[START OF Material for this exercise]

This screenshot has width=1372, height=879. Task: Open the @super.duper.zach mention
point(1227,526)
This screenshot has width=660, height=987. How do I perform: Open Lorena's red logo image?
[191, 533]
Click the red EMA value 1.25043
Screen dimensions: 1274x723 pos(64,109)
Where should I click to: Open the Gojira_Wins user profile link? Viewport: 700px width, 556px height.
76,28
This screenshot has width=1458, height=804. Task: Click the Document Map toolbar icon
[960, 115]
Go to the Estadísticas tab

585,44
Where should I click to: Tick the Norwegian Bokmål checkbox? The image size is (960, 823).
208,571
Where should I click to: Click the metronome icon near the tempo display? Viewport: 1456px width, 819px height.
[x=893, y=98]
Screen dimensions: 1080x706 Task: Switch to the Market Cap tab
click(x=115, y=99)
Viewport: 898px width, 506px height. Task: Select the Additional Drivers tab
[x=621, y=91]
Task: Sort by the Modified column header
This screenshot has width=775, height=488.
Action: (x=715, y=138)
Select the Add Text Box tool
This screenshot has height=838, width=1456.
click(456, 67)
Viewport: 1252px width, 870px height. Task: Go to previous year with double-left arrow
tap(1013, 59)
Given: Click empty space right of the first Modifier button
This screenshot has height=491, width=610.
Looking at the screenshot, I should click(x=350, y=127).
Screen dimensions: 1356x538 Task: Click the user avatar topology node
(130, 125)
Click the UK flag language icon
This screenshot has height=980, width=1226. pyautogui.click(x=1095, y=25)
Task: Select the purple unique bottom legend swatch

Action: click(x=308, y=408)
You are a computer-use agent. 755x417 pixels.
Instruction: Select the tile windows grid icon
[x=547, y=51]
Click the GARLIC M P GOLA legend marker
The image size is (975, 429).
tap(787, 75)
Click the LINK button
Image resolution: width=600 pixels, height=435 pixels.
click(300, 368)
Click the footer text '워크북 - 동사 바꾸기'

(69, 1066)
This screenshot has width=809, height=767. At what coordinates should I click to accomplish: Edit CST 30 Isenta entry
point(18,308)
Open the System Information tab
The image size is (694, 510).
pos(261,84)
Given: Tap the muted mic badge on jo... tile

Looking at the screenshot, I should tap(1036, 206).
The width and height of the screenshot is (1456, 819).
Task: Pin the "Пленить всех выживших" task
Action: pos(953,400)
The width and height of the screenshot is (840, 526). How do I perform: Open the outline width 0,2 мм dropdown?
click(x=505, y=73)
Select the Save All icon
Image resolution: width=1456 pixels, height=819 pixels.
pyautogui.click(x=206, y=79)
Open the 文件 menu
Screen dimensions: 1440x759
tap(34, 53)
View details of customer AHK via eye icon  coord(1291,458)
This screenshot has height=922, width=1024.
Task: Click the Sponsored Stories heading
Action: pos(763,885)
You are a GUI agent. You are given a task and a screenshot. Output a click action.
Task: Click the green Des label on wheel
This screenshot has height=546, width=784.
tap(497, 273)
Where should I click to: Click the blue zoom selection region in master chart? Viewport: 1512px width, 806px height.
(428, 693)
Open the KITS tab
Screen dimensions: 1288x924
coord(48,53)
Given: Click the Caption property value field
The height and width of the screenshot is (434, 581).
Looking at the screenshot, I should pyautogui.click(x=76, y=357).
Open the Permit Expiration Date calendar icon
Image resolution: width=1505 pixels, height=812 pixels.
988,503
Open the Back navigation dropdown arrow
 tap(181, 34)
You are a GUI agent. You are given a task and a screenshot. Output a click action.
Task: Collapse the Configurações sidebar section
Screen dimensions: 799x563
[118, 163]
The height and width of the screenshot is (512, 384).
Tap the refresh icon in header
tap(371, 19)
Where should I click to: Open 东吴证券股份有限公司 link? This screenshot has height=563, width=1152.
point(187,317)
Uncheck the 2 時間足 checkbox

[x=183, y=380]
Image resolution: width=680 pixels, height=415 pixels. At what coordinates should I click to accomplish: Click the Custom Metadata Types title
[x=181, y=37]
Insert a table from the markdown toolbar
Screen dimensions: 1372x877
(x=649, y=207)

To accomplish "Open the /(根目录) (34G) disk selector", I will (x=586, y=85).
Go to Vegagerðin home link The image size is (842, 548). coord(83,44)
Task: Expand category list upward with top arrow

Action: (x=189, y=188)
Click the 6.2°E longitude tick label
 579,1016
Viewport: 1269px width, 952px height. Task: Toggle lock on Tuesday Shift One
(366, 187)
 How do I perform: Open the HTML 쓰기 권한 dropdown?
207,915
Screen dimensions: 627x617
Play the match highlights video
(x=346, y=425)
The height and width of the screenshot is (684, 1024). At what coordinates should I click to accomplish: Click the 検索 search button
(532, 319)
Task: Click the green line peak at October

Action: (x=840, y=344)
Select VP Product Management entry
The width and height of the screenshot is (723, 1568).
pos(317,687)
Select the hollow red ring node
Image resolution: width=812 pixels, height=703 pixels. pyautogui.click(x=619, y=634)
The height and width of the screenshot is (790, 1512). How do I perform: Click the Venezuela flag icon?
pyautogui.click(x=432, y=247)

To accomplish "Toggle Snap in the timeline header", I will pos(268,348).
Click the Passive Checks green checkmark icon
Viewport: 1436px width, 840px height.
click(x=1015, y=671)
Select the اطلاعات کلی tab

[END OF Material for this exercise]

Please rewrite all of the data above as a numbered list with one entry per line, leaving out any blank lines.

• **Result below**
1. This screenshot has width=1372, height=879. Task: Open the @super.duper.zach mention
2. point(1227,526)
3. This screenshot has width=660, height=987. How do I perform: Open Lorena's red logo image?
4. [191, 533]
5. Click the red EMA value 1.25043
6. Screen dimensions: 1274x723 pos(64,109)
7. Where should I click to: Open the Gojira_Wins user profile link? Viewport: 700px width, 556px height.
8. 76,28
9. This screenshot has width=1458, height=804. Task: Click the Document Map toolbar icon
10. [960, 115]
11. Go to the Estadísticas tab
12. 585,44
13. Where should I click to: Tick the Norwegian Bokmål checkbox? The image size is (960, 823).
14. 208,571
15. Where should I click to: Click the metronome icon near the tempo display? Viewport: 1456px width, 819px height.
16. [x=893, y=98]
17. Screen dimensions: 1080x706 Task: Switch to the Market Cap tab
18. click(x=115, y=99)
19. Viewport: 898px width, 506px height. Task: Select the Additional Drivers tab
20. [x=621, y=91]
21. Task: Sort by the Modified column header
22. This screenshot has width=775, height=488.
23. Action: (x=715, y=138)
24. Select the Add Text Box tool
25. This screenshot has height=838, width=1456.
26. click(456, 67)
27. Viewport: 1252px width, 870px height. Task: Go to previous year with double-left arrow
28. tap(1013, 59)
29. Given: Click empty space right of the first Modifier button
30. This screenshot has height=491, width=610.
31. Looking at the screenshot, I should click(x=350, y=127).
32. Screen dimensions: 1356x538 Task: Click the user avatar topology node
33. (130, 125)
34. Click the UK flag language icon
35. This screenshot has height=980, width=1226. pyautogui.click(x=1095, y=25)
36. Task: Select the purple unique bottom legend swatch
37. Action: click(x=308, y=408)
38. You are a computer-use agent. 755x417 pixels.
39. Instruction: Select the tile windows grid icon
40. [x=547, y=51]
41. Click the GARLIC M P GOLA legend marker
42. The image size is (975, 429).
43. tap(787, 75)
44. Click the LINK button
45. Image resolution: width=600 pixels, height=435 pixels.
46. click(300, 368)
47. Click the footer text '워크북 - 동사 바꾸기'
48. (69, 1066)
49. This screenshot has width=809, height=767. At what coordinates should I click to accomplish: Edit CST 30 Isenta entry
50. point(18,308)
51. Open the System Information tab
52. The image size is (694, 510).
53. pos(261,84)
54. Given: Tap the muted mic badge on jo... tile
55. Looking at the screenshot, I should tap(1036, 206).
56. The width and height of the screenshot is (1456, 819).
57. Task: Pin the "Пленить всех выживших" task
58. Action: pos(953,400)
59. The width and height of the screenshot is (840, 526). How do I perform: Open the outline width 0,2 мм dropdown?
60. click(x=505, y=73)
61. Select the Save All icon
62. Image resolution: width=1456 pixels, height=819 pixels.
63. pyautogui.click(x=206, y=79)
64. Open the 文件 menu
65. Screen dimensions: 1440x759
66. tap(34, 53)
67. View details of customer AHK via eye icon  coord(1291,458)
68. This screenshot has height=922, width=1024.
69. Task: Click the Sponsored Stories heading
70. Action: pos(763,885)
71. You are a GUI agent. You are given a task and a screenshot. Output a click action.
72. Task: Click the green Des label on wheel
73. This screenshot has height=546, width=784.
74. tap(497, 273)
75. Where should I click to: Click the blue zoom selection region in master chart? Viewport: 1512px width, 806px height.
76. (428, 693)
77. Open the KITS tab
78. Screen dimensions: 1288x924
79. coord(48,53)
80. Given: Click the Caption property value field
81. The height and width of the screenshot is (434, 581).
82. Looking at the screenshot, I should pyautogui.click(x=76, y=357).
83. Open the Permit Expiration Date calendar icon
84. Image resolution: width=1505 pixels, height=812 pixels.
85. 988,503
86. Open the Back navigation dropdown arrow
87.  tap(181, 34)
88. You are a GUI agent. You are given a task and a screenshot. Output a click action.
89. Task: Collapse the Configurações sidebar section
90. Screen dimensions: 799x563
91. [118, 163]
92. The height and width of the screenshot is (512, 384).
93. Tap the refresh icon in header
94. tap(371, 19)
95. Where should I click to: Open 东吴证券股份有限公司 link? This screenshot has height=563, width=1152.
96. point(187,317)
97. Uncheck the 2 時間足 checkbox
98. [x=183, y=380]
99. Image resolution: width=680 pixels, height=415 pixels. At what coordinates should I click to accomplish: Click the Custom Metadata Types title
100. [x=181, y=37]
101. Insert a table from the markdown toolbar
102. Screen dimensions: 1372x877
103. (x=649, y=207)
104. To accomplish "Open the /(根目录) (34G) disk selector", I will (x=586, y=85).
105. Go to Vegagerðin home link The image size is (842, 548). coord(83,44)
106. Task: Expand category list upward with top arrow
107. Action: (x=189, y=188)
108. Click the 6.2°E longitude tick label
109.  579,1016
110. Viewport: 1269px width, 952px height. Task: Toggle lock on Tuesday Shift One
111. (366, 187)
112.  How do I perform: Open the HTML 쓰기 권한 dropdown?
113. 207,915
114. Screen dimensions: 627x617
115. Play the match highlights video
116. (x=346, y=425)
117. The height and width of the screenshot is (684, 1024). At what coordinates should I click to accomplish: Click the 検索 search button
118. (532, 319)
119. Task: Click the green line peak at October
120. Action: (x=840, y=344)
121. Select VP Product Management entry
122. The width and height of the screenshot is (723, 1568).
123. pos(317,687)
124. Select the hollow red ring node
125. Image resolution: width=812 pixels, height=703 pixels. pyautogui.click(x=619, y=634)
126. The height and width of the screenshot is (790, 1512). How do I perform: Click the Venezuela flag icon?
127. pyautogui.click(x=432, y=247)
128. To accomplish "Toggle Snap in the timeline header", I will pos(268,348).
129. Click the Passive Checks green checkmark icon
130. Viewport: 1436px width, 840px height.
131. click(x=1015, y=671)
132. Select the اطلاعات کلی tab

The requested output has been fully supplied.